The Corner

Politics & Policy

The No-Follow-Up Administration, Part Two

President Joe Biden delivers remarks to members of the Office of the Director of National Intelligence nearby McLean, Va., July 27, 2021. (Evelyn Hockstein/Reuters)

On September 9 President Biden announced a vaccine-or-testing mandate for employers with more than 100 workers. Six weeks later, the Occupational Safety and Health Administration is apparently still “weeks” away from issuing the specific regulations for the mandate, according to the Washington Post.

David Marcus observes that it has now been a month since President Biden and Secretary of Homeland Security Alejandro Mayorkas pledged an investigation and consequences for U.S. border-patrol officers who had allegedly whipped Haitian migrants; the person who took the infamous photo denied that the officers had whipped the migrants.

President Biden, September 24:

It was horrible what — to see, as you saw — to see people treated like they did: horses nearly running them over and people being strapped. It’s outrageous. I promise you, those people will pay. They will be — an investigation is underway now, and there will be consequences. There will be consequences. It’s an embarrassment. But beyond an embarrassment, it’s dangerous; it’s wrong. It sends the wrong message around the world.

On September 21 Mayorkas appeared on Joy Reid’s program on MSNBC and declared that, “We need this resolved swiftly. I anticipate that the results of the investigation will be available by the end of next week and I’ve committed to making the results public.”

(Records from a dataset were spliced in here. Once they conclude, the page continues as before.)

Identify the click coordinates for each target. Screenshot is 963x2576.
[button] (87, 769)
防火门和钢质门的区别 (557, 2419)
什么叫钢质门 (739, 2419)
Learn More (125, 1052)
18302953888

Despite Mayorkas’s pledge, the investigation is not swift and the results are not public and Biden’s pledge “I promise you, those people will pay” is meaningless. (It is worth remembering Biden also pledged, “we will hunt you down and make you pay” to the terrorists who carried out the attack on Kabul International Airport. The only people killed by the U.S. military in the aftermath of that attack were aid workers, civilians, and children.)

Biden wanted to have a police reform bill passed by May and missed that deadline. At one point Biden wanted to have the infrastructure bill passed by September, and that deadline was missed as well. (Getting it passed by Halloween doesn’t look too likely, either.) After Kabul fell to the Taliban, Biden sat for an interview with George Stephanopoulos and declared that, “If there’s American citizens left, we’re gonna stay to get them all out.” That didn’t happen.

Those pledges are like Biden’s promise to not hold children in detention centers, his promise to send out $2,000 stimulus checks, his promise to establish a national commission on policing, his promise to not raise taxes on anyone making less than $400,000, his promise to punish Crown Prince Mohammed bin Salman of Saudi Arabia, or his promise to end the use of standardized testing in schools. . . .

In light of all this, Joe Biden’s campaign-trail promise to cure cancer doesn’t look likely to be kept either.

Maybe Joe Biden just makes a lot of promises to a lot of people that he isn’t all that committed to keeping.